Reproduce the passage of the article on Volvo's earnings from "However, it said" to "hit during crises." word for word.

- Text block
——————————

Swedish truck maker Volvo Group was hit by a sharp drop in earnings due to the coronavirus pandemic, but business rebounded at the end of the year.

Sweden's Volvo regains strength after pandemic puts brakes on earnings
Volvo Group CEO Martin Lundstedt. Photo: Adam Ihse/TT

In 2020, the group saw “dramatic fluctuations in demand” due to the Covid-19 pandemic, chief executive Martin Lundstedt said in a statement.

For 2021, Volvo raised its sales forecasts in its trucks division – its core business – in Europe, North America and Brazil.

However, it said it also expected “production disturbances and increased costs” due to a “strained” supply chain, noting a global shortage of semiconductors across industries.

The truck making sector is particularly sensitive to the global economic situation and is usually hard hit during crises.

In March, as the pandemic took hold around the world, Volvo suspended operations at most of its sites in 18 countries and halted production at Renault Trucks, which it owns, in Belgium and France.

Operations gradually resumed mid-year, but not enough to compensate for the drop in earnings.

With annual sales down 22 percent to 338 billion kronor (33.4 billion euros, $40 billion), the group posted a 46 percent plunge in net profit to 19.3 billion kronor (1.9 billion euros).

Operating margin fell from 11.5 to 8.1 percent.

However, the group did manage to cut costs by 20 percent.

——————————

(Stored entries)
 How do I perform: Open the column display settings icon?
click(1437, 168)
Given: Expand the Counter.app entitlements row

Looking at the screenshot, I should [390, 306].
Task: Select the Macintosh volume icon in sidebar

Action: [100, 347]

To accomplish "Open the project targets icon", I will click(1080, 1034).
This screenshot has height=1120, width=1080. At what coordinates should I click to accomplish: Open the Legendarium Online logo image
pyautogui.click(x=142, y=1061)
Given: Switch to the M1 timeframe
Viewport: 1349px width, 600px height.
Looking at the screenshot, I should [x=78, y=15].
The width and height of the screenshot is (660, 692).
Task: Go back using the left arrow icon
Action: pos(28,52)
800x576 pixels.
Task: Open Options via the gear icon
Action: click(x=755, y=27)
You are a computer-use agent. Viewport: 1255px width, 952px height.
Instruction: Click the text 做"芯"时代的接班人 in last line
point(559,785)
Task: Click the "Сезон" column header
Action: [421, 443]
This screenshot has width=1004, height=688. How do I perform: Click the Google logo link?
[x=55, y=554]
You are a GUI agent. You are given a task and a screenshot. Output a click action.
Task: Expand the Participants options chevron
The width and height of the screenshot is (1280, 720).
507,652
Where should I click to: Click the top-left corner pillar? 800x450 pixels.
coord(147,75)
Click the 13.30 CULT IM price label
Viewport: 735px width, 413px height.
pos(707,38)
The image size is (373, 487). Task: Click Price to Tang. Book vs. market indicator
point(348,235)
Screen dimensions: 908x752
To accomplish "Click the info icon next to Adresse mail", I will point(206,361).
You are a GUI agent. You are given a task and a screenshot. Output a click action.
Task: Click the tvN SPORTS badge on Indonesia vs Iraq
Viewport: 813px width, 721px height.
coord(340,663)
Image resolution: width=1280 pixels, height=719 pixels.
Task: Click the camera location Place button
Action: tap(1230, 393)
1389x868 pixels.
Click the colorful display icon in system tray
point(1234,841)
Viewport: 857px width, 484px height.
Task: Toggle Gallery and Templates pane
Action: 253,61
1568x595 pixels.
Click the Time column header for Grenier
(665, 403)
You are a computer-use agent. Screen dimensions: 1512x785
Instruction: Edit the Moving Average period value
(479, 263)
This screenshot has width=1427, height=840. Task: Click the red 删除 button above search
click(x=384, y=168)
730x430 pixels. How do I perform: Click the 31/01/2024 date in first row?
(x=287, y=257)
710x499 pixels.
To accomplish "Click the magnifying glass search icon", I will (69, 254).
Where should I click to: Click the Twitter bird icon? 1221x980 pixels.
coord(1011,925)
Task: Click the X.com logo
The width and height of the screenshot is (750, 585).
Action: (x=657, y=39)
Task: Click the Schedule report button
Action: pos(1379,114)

——————————

- Finished exercise
However, it said it also expected “production disturbances and increased costs” due to a “strained” supply chain, noting a global shortage of semiconductors across industries.

The truck making sector is particularly sensitive to the global economic situation and is usually hard hit during crises.